- EXERCISE AIM: Repeat the data exactly as given below, dropping every picture.

(Dataset excerpts)
==================================================

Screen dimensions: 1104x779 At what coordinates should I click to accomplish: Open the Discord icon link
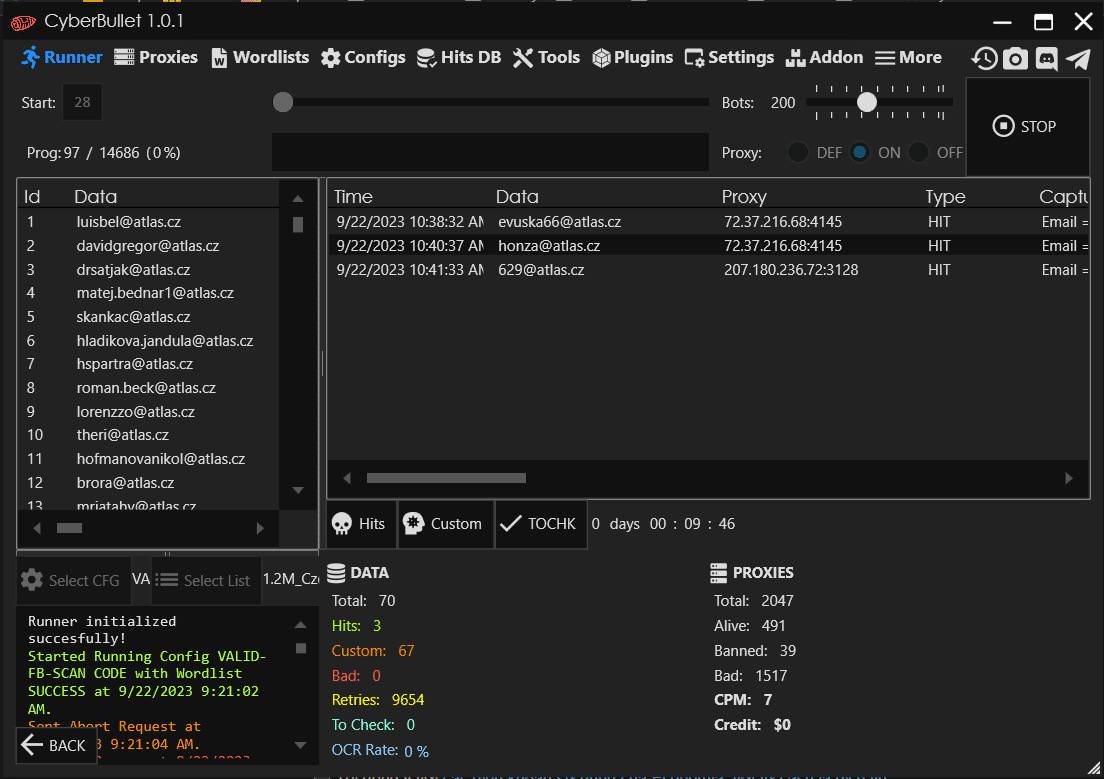click(x=1046, y=58)
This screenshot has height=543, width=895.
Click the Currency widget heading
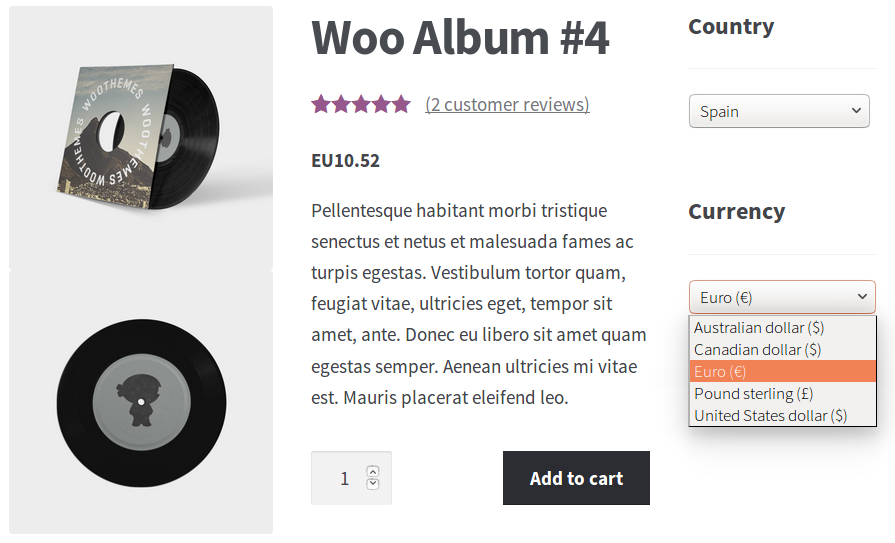[736, 212]
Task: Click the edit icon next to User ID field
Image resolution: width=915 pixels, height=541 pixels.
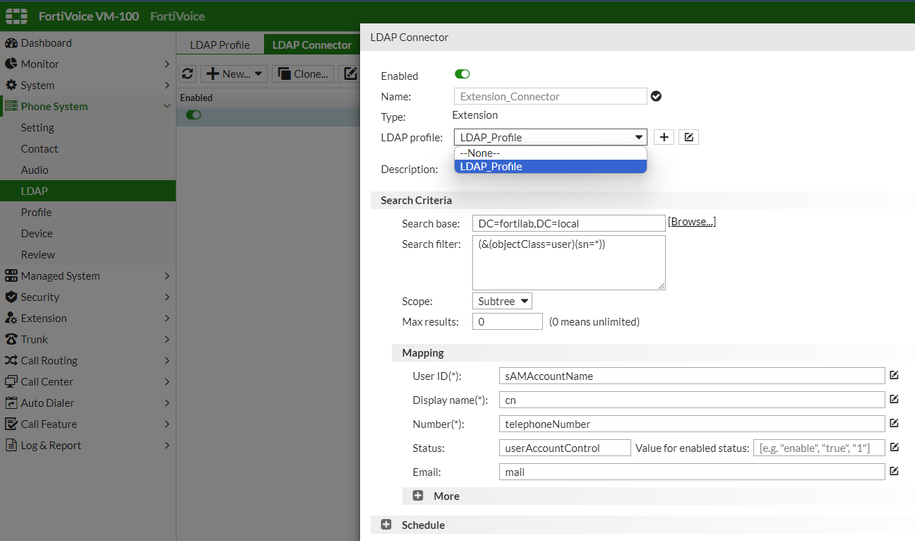Action: [x=894, y=376]
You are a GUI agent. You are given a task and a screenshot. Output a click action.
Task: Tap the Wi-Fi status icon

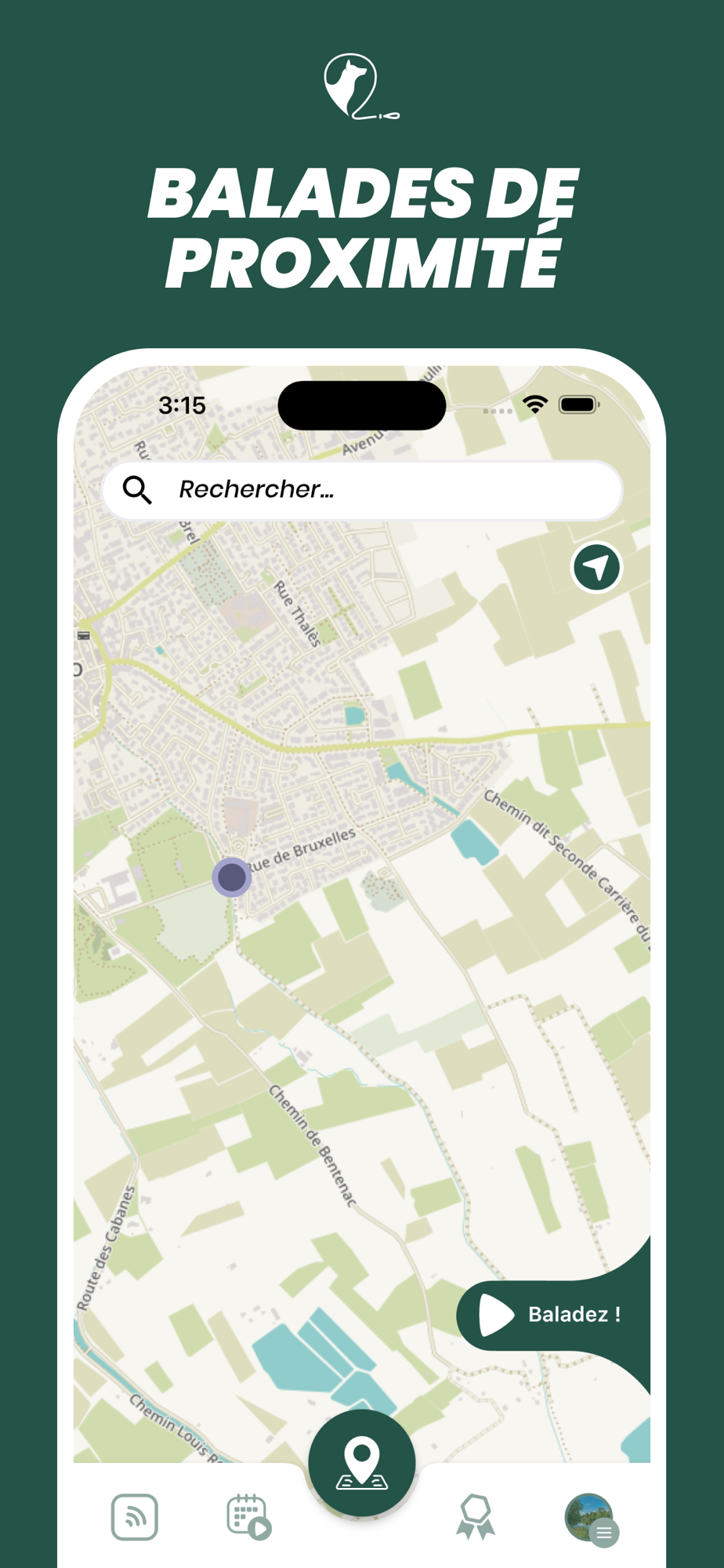coord(535,405)
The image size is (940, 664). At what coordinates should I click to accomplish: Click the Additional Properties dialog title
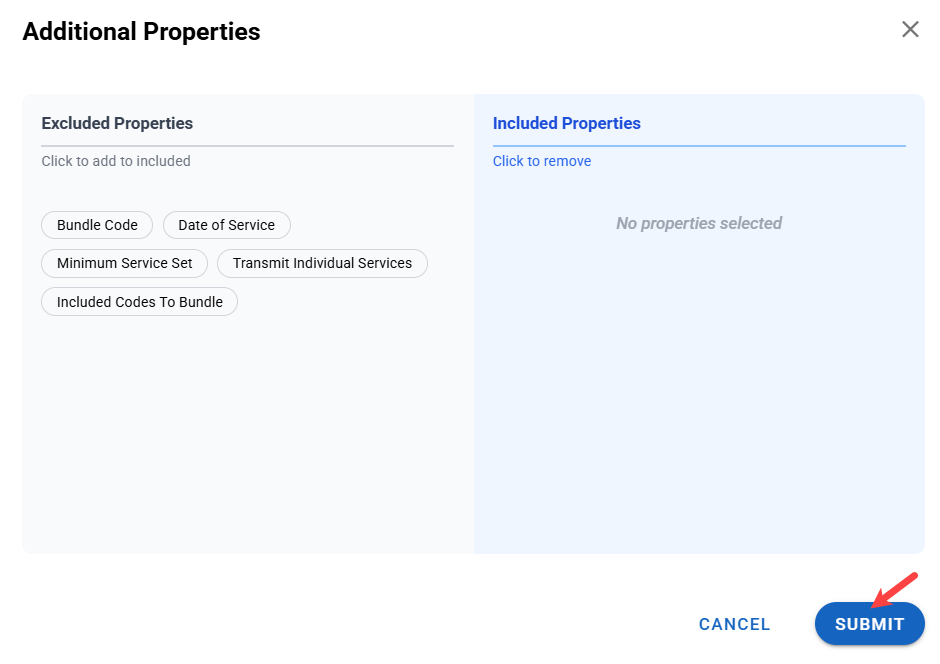(141, 32)
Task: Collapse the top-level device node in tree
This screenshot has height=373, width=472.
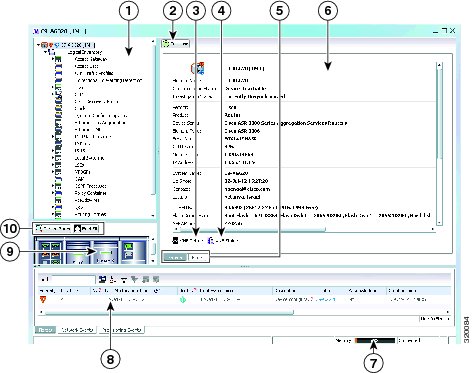Action: (x=39, y=45)
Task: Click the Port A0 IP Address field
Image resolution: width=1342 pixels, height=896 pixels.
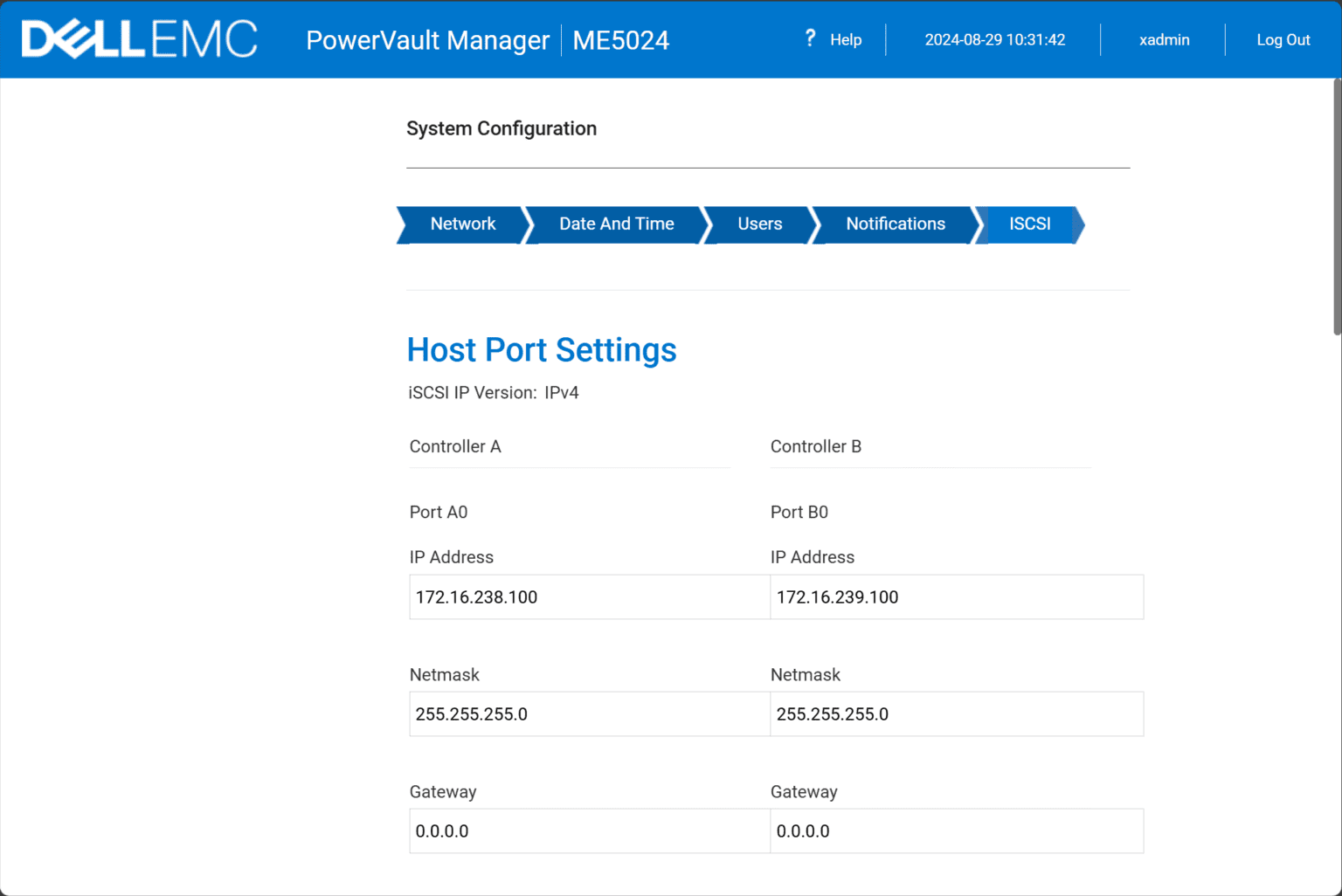Action: [589, 596]
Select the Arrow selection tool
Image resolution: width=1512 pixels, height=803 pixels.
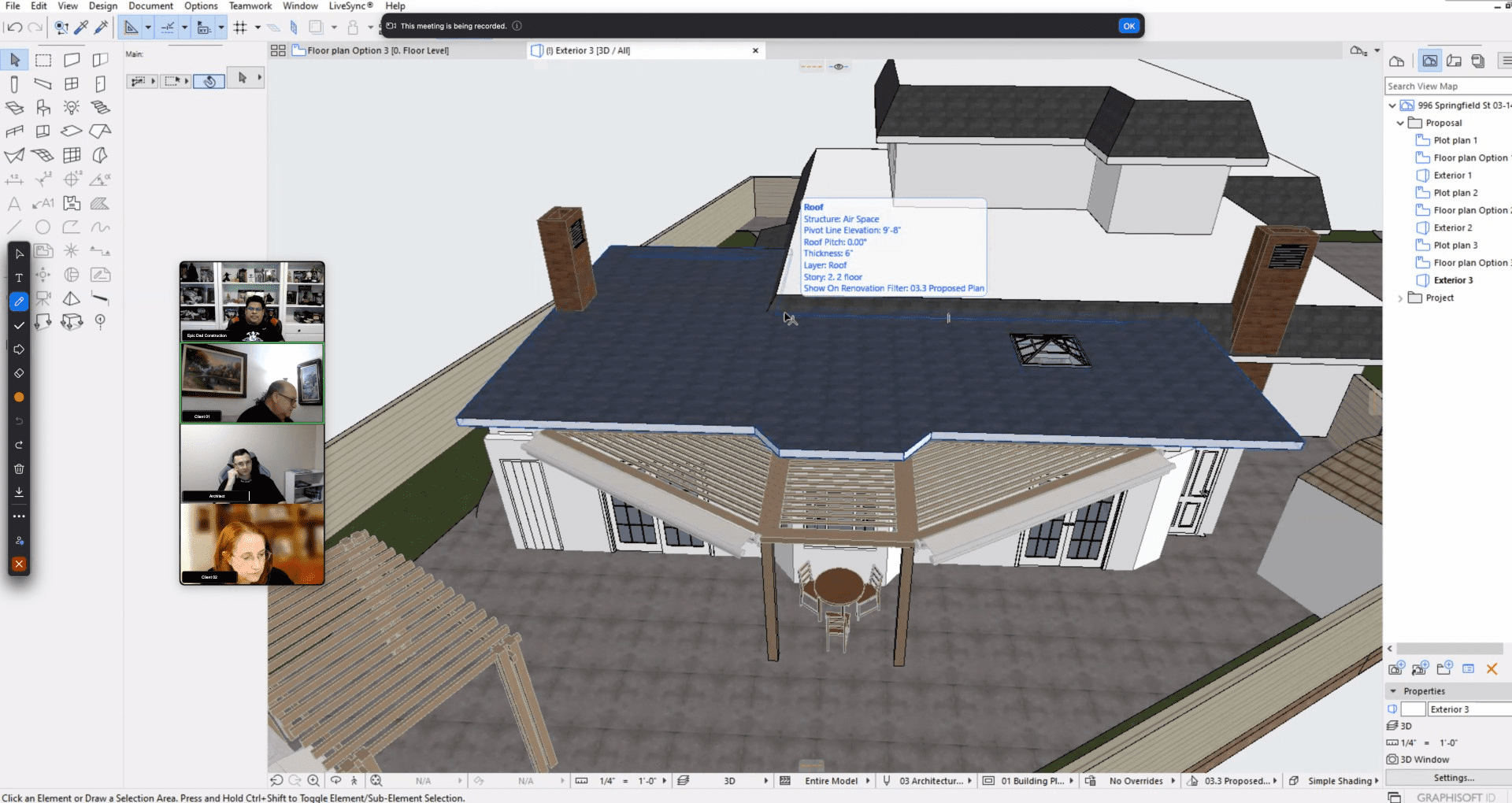coord(15,60)
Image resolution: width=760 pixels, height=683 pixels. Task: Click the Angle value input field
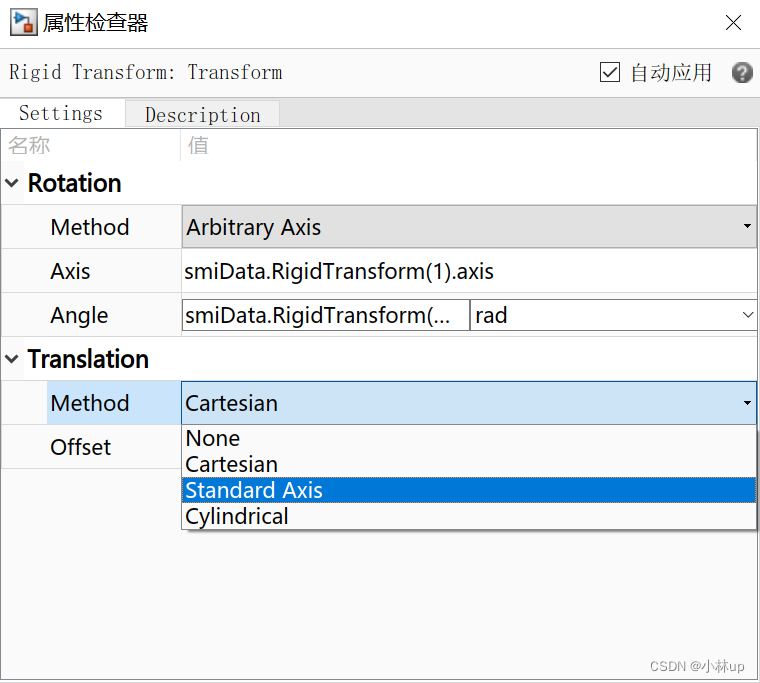pos(325,315)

==================================================

- EXERCISE RESPONSE:
Screen dimensions: 1104x779 At what coordinates should I click to accomplish: Open the Discord icon link
click(x=1046, y=58)
This screenshot has height=543, width=895.
Click the Currency widget heading
[736, 212]
Task: Click the edit icon next to User ID field
Image resolution: width=915 pixels, height=541 pixels.
Action: [x=894, y=376]
You are a GUI agent. You are given a task and a screenshot. Output a click action.
Task: Tap the Wi-Fi status icon

coord(535,405)
The image size is (940, 664). At what coordinates should I click to accomplish: Click the Additional Properties dialog title
(141, 32)
Task: Collapse the top-level device node in tree
This screenshot has height=373, width=472.
Action: (x=39, y=45)
Task: Click the Port A0 IP Address field
Image resolution: width=1342 pixels, height=896 pixels.
Action: [589, 596]
Select the Arrow selection tool
Image resolution: width=1512 pixels, height=803 pixels.
coord(15,60)
Image resolution: width=760 pixels, height=683 pixels. Task: Click the Angle value input field
pos(325,315)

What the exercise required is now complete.